■ Exercise brief
The lines from the beginning of the records below through the one holding "Task: Tick checkbox" are to be copied exactly; leave the pictures out.
━━ Supplied data ━━
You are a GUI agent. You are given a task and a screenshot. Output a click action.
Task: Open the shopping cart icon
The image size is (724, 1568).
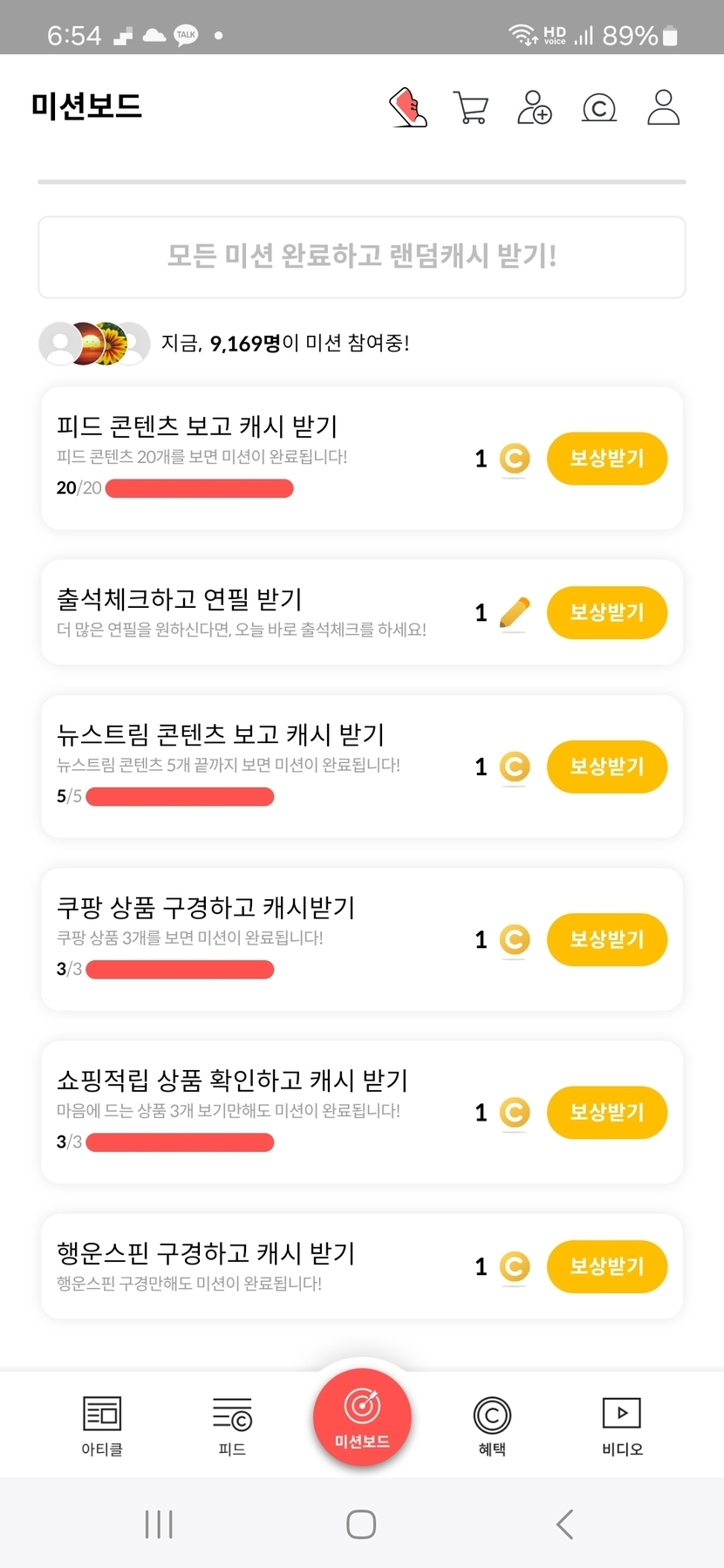pyautogui.click(x=471, y=108)
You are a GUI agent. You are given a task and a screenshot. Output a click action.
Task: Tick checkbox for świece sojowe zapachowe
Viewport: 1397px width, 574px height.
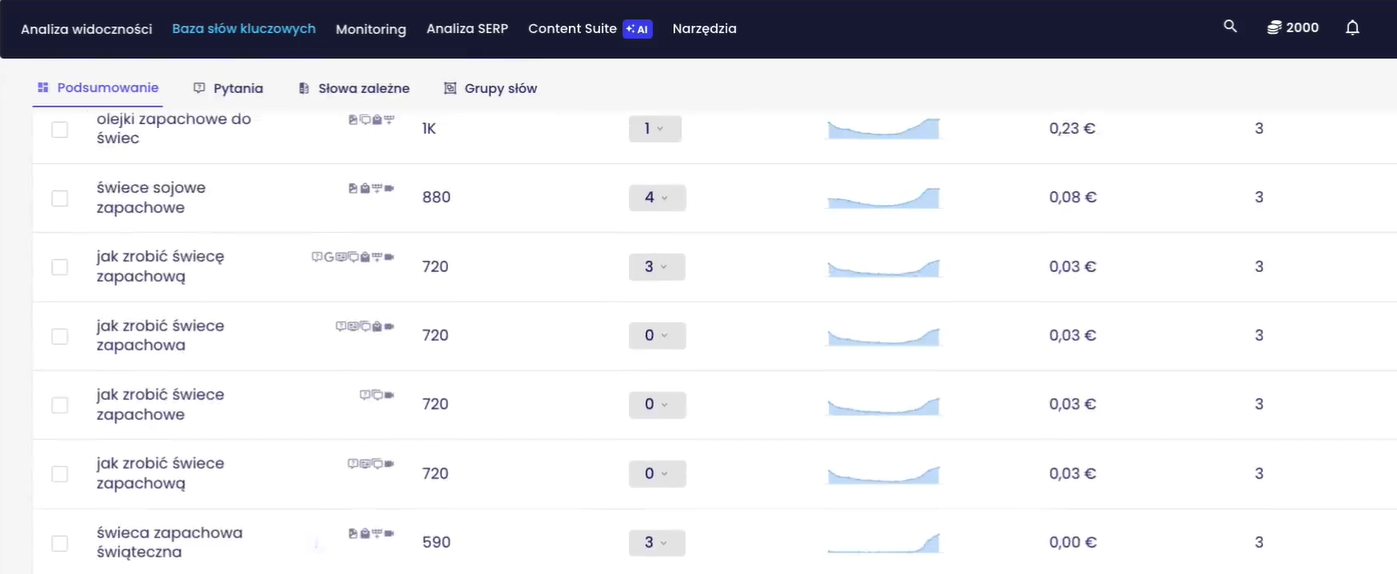[60, 198]
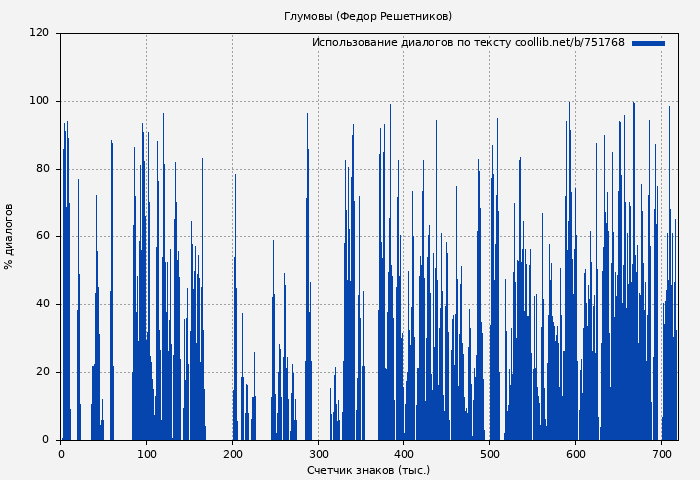700x480 pixels.
Task: Click the x-axis tick label 200
Action: coord(232,454)
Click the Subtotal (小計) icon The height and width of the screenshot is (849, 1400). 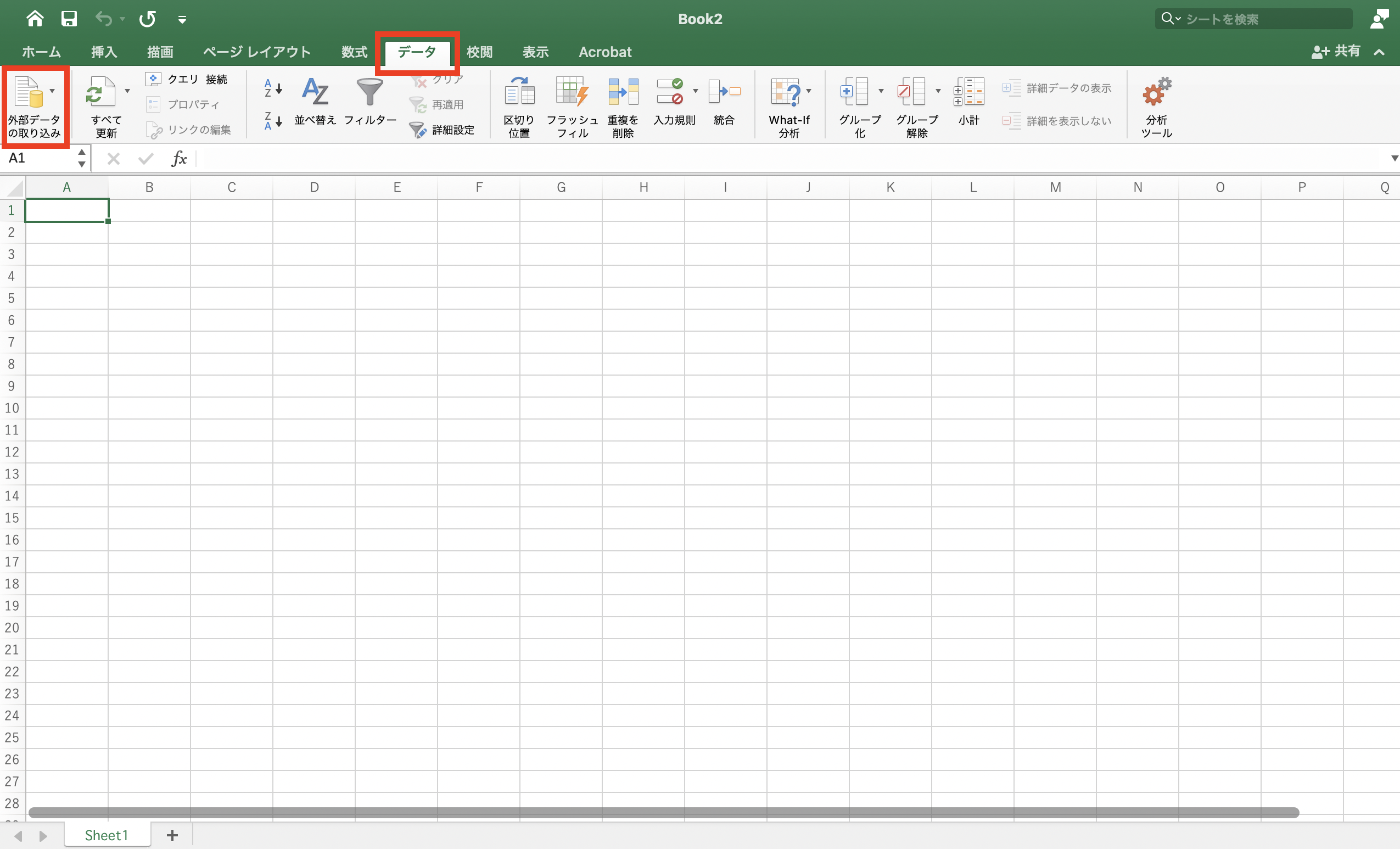coord(969,92)
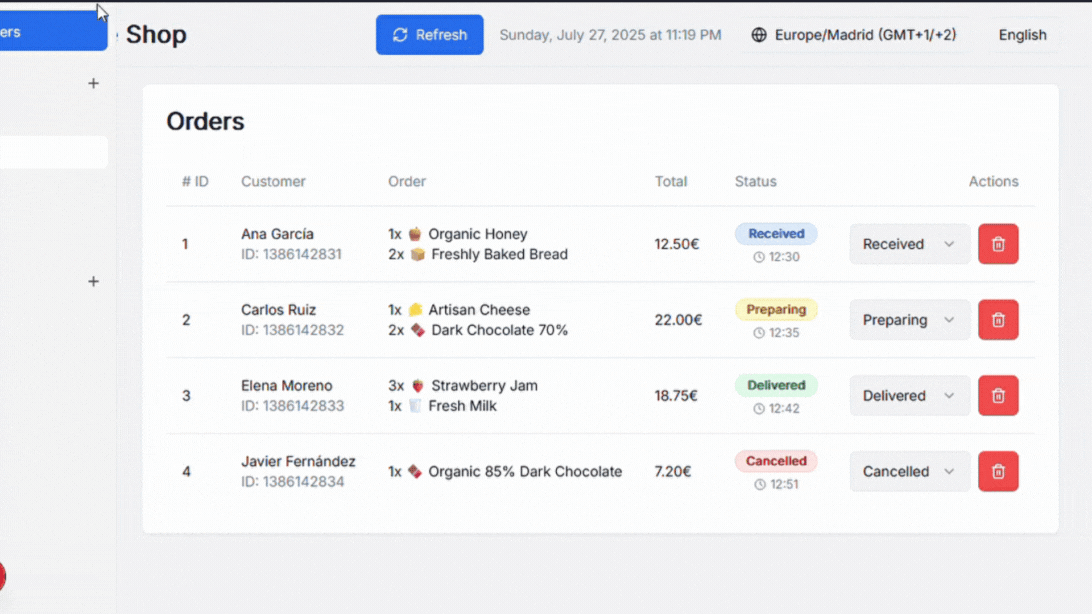Open the Preparing status dropdown for order 2

click(909, 320)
━━━
■ Response to this exercise
You are a GUI agent. You are given a task and a screenshot. Output a click action.
Task: Open the shopping cart icon
The image size is (724, 1568).
pyautogui.click(x=471, y=108)
You are a GUI agent. You are given a task and a screenshot. Output a click action.
Task: Tick checkbox for świece sojowe zapachowe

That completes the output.